Stored data
=-=-=-=-=
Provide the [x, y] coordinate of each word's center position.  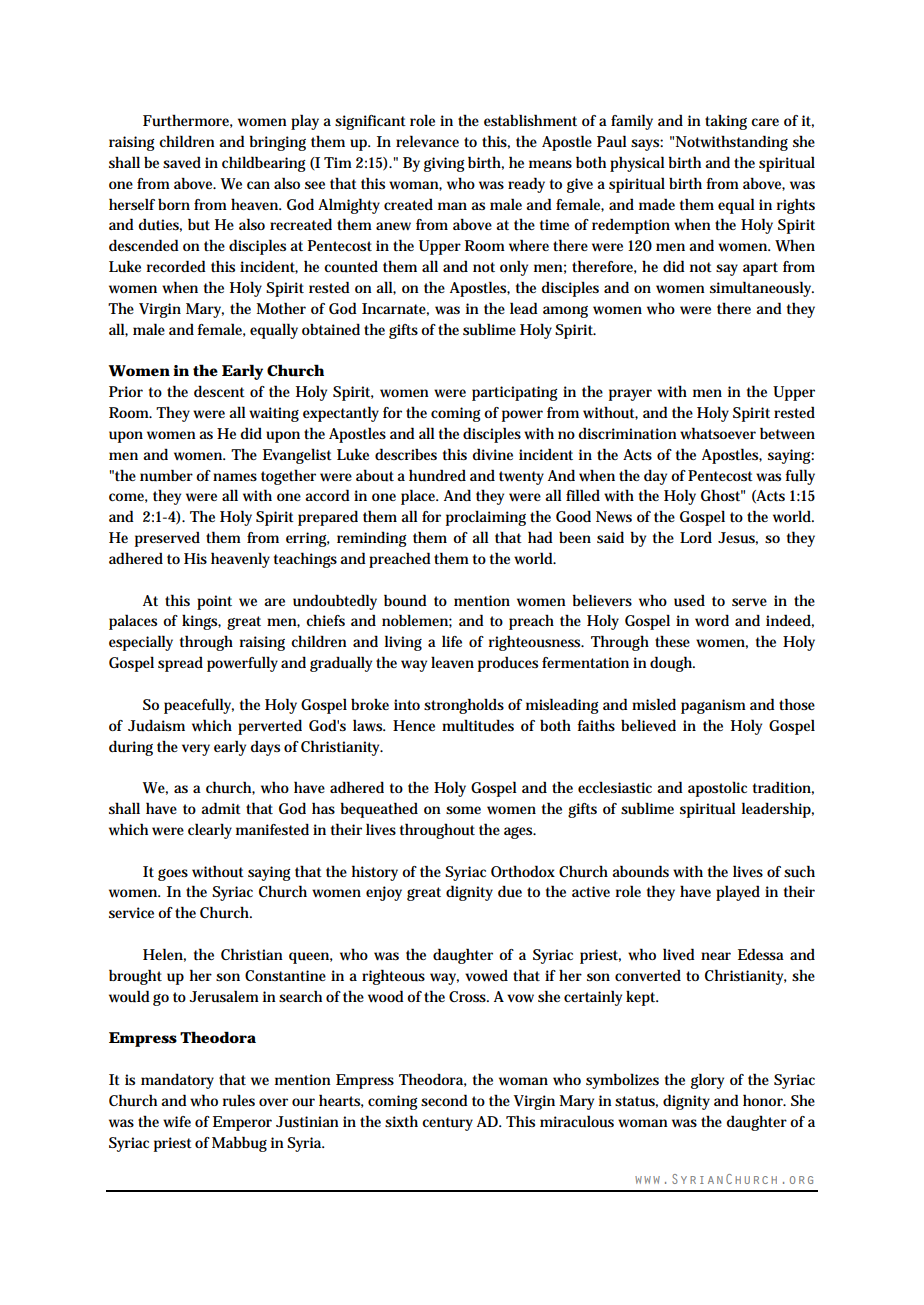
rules [239, 1100]
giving [444, 164]
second [444, 1100]
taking [726, 122]
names [235, 477]
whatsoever [718, 433]
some [463, 810]
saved [182, 162]
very [196, 750]
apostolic [717, 789]
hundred [437, 475]
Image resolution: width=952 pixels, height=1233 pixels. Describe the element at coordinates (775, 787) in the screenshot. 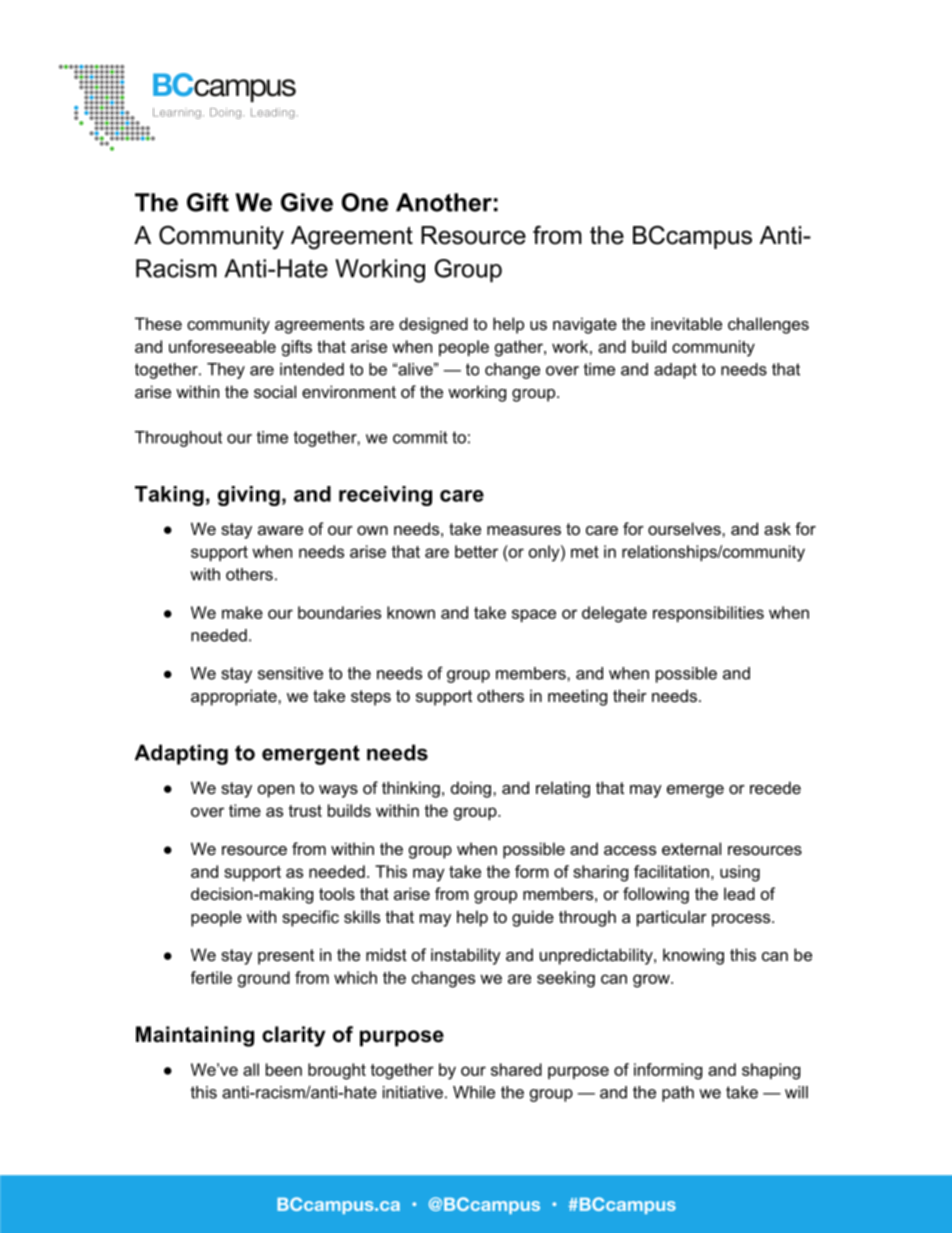

I see `recede` at that location.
=-=-=-=-=
> _Task to carry out_:
Turn the stored data from the line containing "some [463, 810]" through the end of the data into a numbered list, leaving out blank lines. Do not include the pictures.

> _Correct output_:
1. some [463, 810]
2. saved [182, 162]
3. very [196, 750]
4. apostolic [717, 789]
5. hundred [437, 475]
6. Image resolution: width=952 pixels, height=1233 pixels. Describe the element at coordinates (775, 787) in the screenshot. 
7. I see `recede` at that location.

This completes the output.